Established 1999

POLITYKA I GOSPODARKA

7 maj 2014

Klienci tracą na węglu z Rosji - 7.05

Jakość węgla najlepiej potrafią rozpoznawać mieszkańcy województwa śląskiego. Najgorzej radzą sobie z tym klienci północno – wschodniej Polski. „Węgiel to węgiel. Każdy jest taki sam” – uważa 72 proc. ankietowanych użytkowników tego surowca z województwa podlaskiego.

Za każdym razem, gdy stosunki między Polską a Rosją ulegają ochłodzeniu, straszy się wstrzymaniem dostaw gazu zza naszej wschodniej granicy. Z pewnością ucierpiałaby na tym polska gospodarka, ale rosyjska straciłaby w równym stopniu. Dlatego według ekspertów jest mało prawdopodobne, by do tego doszło. Polska natomiast importuje z Rosji coś, co nie jest nam wcale potrzebne, co jest kiepskiej jakości i skutecznie odchudza polski portfel. To węgiel. Eksperci przekonują, że choć Polska i Polacy zyskaliby na zakazie importu węgla z Rosji, to jest mało prawdopodobne, by ktoś zdecydował się iść na wojnę handlową z naszym wschodnim sąsiadem. W realizację takiego scenariusza wierzy śląski poseł Zbyszek Zaborowski: „(..) Rząd polski powinien zaproponować partnerom unijnym chociażby embargo na import rosyjskiego węgla. Tylko na polski rynek Rosjanie sprzedają ok. 7 mln ton węgla kamiennego rocznie, do innych państw UE 54 mln ton rocznie, a śląski węgiel leży na zwałach”, pisał w marcowym liście do premiera.

SUROWE DANE >>
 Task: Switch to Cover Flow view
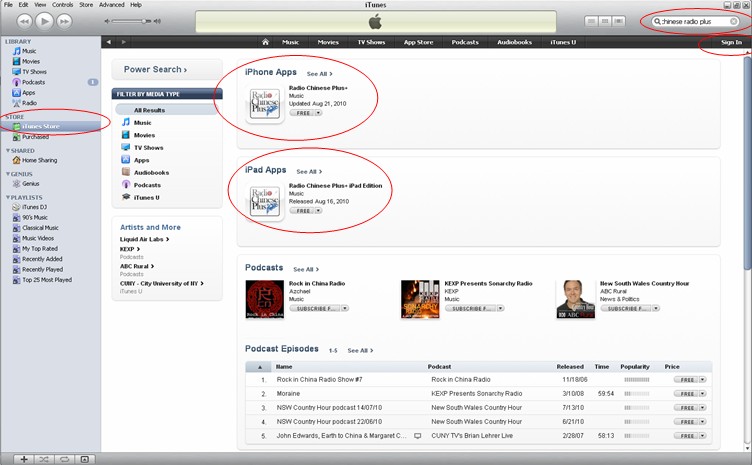[x=619, y=21]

ZADANIE >> Przepisz słowo w słowo fragment tekstu o imporcie węgla z Rosji od słów „POLITYKA I GOSPODARKA” do słów „z województwa podlaskiego.”. Materiał nie jest potrzebny do wykonania zadań.

ODPOWIEDŹ PONIŻEJ >>
POLITYKA I GOSPODARKA

7 maj 2014

Klienci tracą na węglu z Rosji - 7.05

Jakość węgla najlepiej potrafią rozpoznawać mieszkańcy województwa śląskiego. Najgorzej radzą sobie z tym klienci północno – wschodniej Polski. „Węgiel to węgiel. Każdy jest taki sam” – uważa 72 proc. ankietowanych użytkowników tego surowca z województwa podlaskiego.